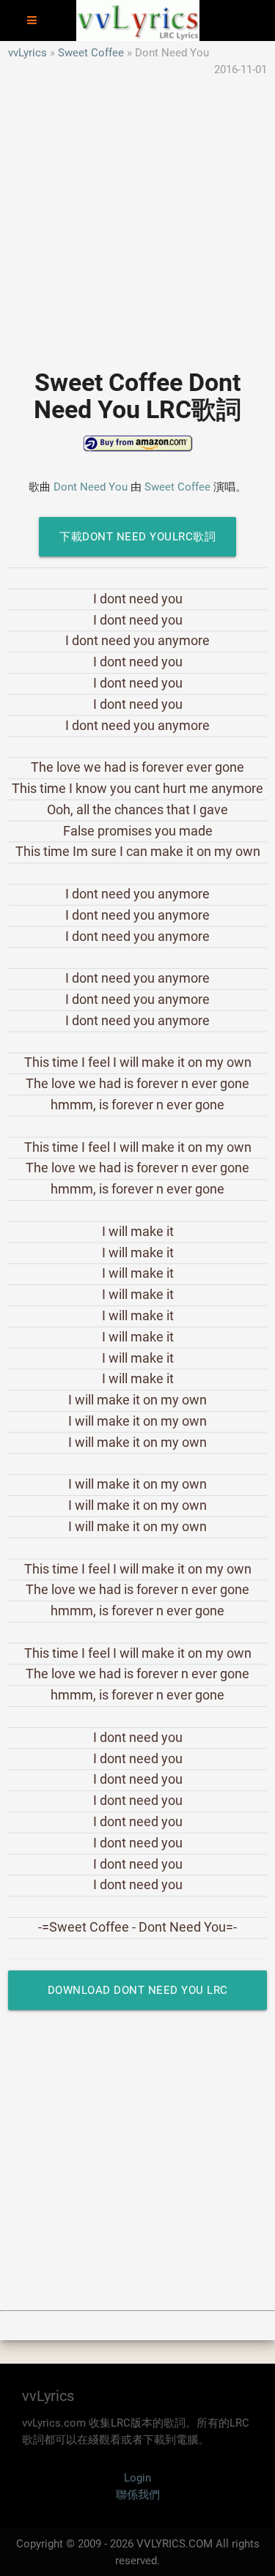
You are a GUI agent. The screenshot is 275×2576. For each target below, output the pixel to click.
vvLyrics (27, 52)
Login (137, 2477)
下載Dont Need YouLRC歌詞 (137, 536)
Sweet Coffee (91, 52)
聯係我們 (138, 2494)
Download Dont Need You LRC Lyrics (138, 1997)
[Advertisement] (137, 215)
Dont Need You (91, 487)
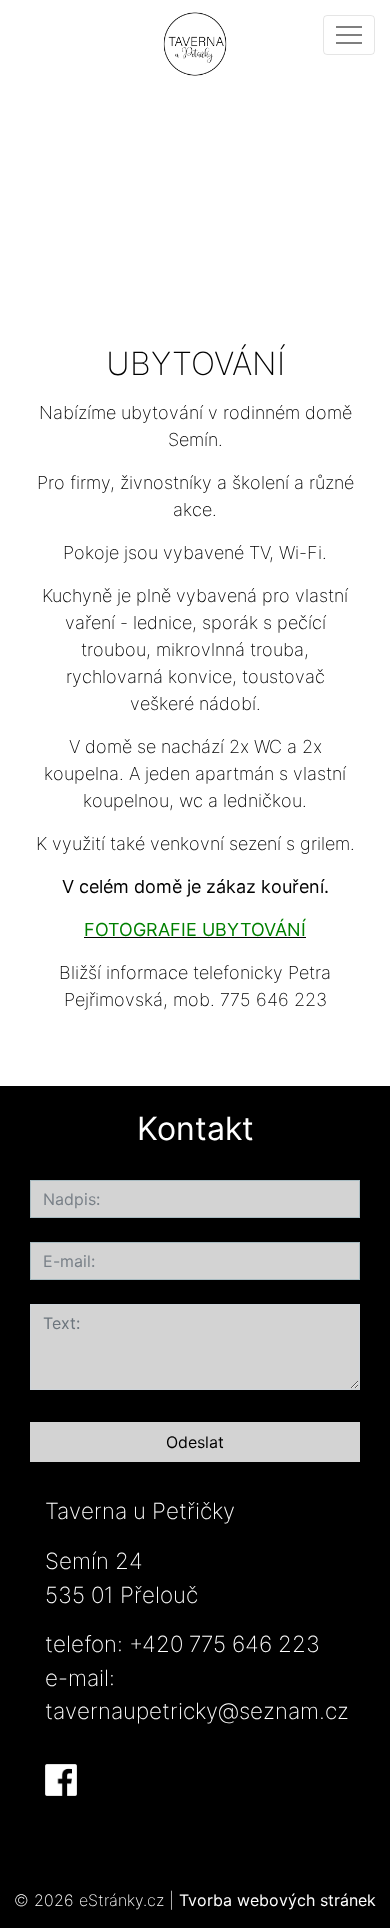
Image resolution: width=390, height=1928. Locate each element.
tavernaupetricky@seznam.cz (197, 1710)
######
## Exercise description
Copy out the lines above in full and unaltered, apart from the pictures.

## Answer to this task
You are a GUI agent. The screenshot is 275×2576. For each target below, output the pixel to click.
vvLyrics (27, 52)
Login (137, 2477)
下載Dont Need YouLRC歌詞 (137, 536)
Sweet Coffee (91, 52)
聯係我們 (138, 2494)
Download Dont Need You LRC Lyrics (138, 1997)
[Advertisement] (137, 215)
Dont Need You (91, 487)
Image resolution: width=390, height=1928. Locate each element.
tavernaupetricky@seznam.cz (197, 1710)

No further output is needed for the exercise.